*Selected text:*
^^^^^^^^^^^^^^^^

Live album by MxPx
- Released: July 27, 1999
- Recorded: August 24–25, 1998
- Venue: 930 Club (Washington, D.C.) The TLA (Philadelphia)
- Genre: Skate punk; punk rock; hardcore punk; pop punk;
- Length: 48:43
- Label: Tooth & Nail
- Producer: Stephen Egerton, Bill Stevenson

MxPx chronology
| Let It Happen (1998) | At the Show (1999) | The Ever Passing Moment (2000) |

= At the Show =

At the Show is a live album recorded by American punk rock MxPx live at the 9:30 Club in Washington, D.C., on August 24, 1998, and The TLA in Philadelphia, PA on August 25, 1998, while the band was touring in support of their latest album, 1998's Slowly Going the Way of the Buffalo as well as the B-sides collection Let it Happen, also released in 1998. At the Show was released on July 27, 1999.

^^^^^^^^^^^^^^^^

*Dataset extract:*
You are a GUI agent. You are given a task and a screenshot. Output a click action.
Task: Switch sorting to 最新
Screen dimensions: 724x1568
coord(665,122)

^^^^^^^^^^^^^^^^

*Written problem A:* From the At the Show entry, repeat the passage starting with "At the Show is" and going on through "July 27, 1999.".
*Written problem B:* According to the At the Show entry, which record label released the album?

*Written reply A:*
At the Show is a live album recorded by American punk rock MxPx live at the 9:30 Club in Washington, D.C., on August 24, 1998, and The TLA in Philadelphia, PA on August 25, 1998, while the band was touring in support of their latest album, 1998's Slowly Going the Way of the Buffalo as well as the B-sides collection Let it Happen, also released in 1998. At the Show was released on July 27, 1999.

*Written reply B:* Tooth & Nail